Daily Ramble 35 - MILTON GLASER

April 24, 2020

MILTON GLASER

Today I am taking a break once again from the titanic task of introducing a new religion. For reinvigoration I turned to a work of art by my landlord, Milton Glaser, which is hanging on the wall near me as I write. He did it for the 2015 Fete du Graphisme festival in Paris which asked artists for posters on the theme of "Celebrer La Terre" ["Celebrate the Earth].

When I first saw it hanging in his studio I was tremendously impressed. It conflates an earthly landscape with the stars of the Milky Way, with our planet occupying its tiny place in the corner, to which we are directed by a red arrow. The blending of the local perspective with the cosmic perspective is nothing less than a stroke of genius.

Putting aside the sheer visual beauty of the work, one is delighted and stimulated by the paradoxical linking of the sylvan terrain and the cosmos. To my way of thinking, it is a beautiful way of "putting humanity in its place." An artistic encouragement to modesty - in the witty guise of a "celebration." It is a challenge to see the universe in a grain of sand, so to speak.

One moves from the human perspective to the scientific or "godlike" perspective, trying to grasp the totality with a mix of puzzlement and pleasure. I think Glaser accomplishes this multiple perspective with much more success than, for example, Braque and Picasso in their Cubist experiments. And he does it on a much grander philosophical scale.


Soon after I saw this work, I asked how I could acquire a copy. Glaser had only one. The original printing was done in a very large size on low quality paper for display in enclosed display units on the Champs Elysee in Paris. I asked if I might arrange to have one printed for myself, in a smaller size on high-quality paper. To my delight, he consented and later signed the finished print.

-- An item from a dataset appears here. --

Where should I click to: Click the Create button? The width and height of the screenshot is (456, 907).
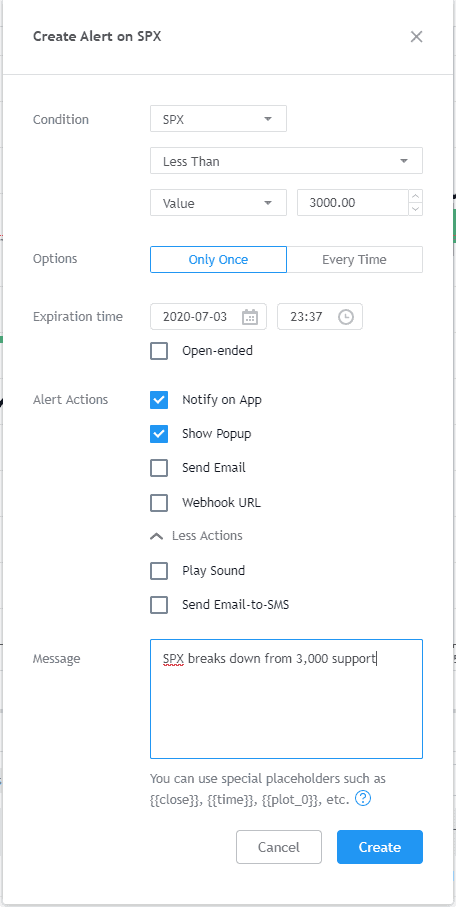coord(380,847)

This work reminded me of another poster of his which also led me to make a request of him. In that instance, I asked him to pose in front of his poster entitled "The Secret of Art." With what I took to be a humorous theatricality, he assumed the pose of a con-man selling snake oil. It is actually more like a classic Zen "pointing." The poster contains a deep truth. I read it as saying "It always has another layer to unfold." Or, if you like,  it is "the stone rejected by the builders" - the thing that is discarded and overlooked. As always, the deepest truths are paradoxical.



Glaser's works have qualities of depth of meaning and beauty of expression which insure they will always yield insight and pleasure, no matter how many times one looks at them.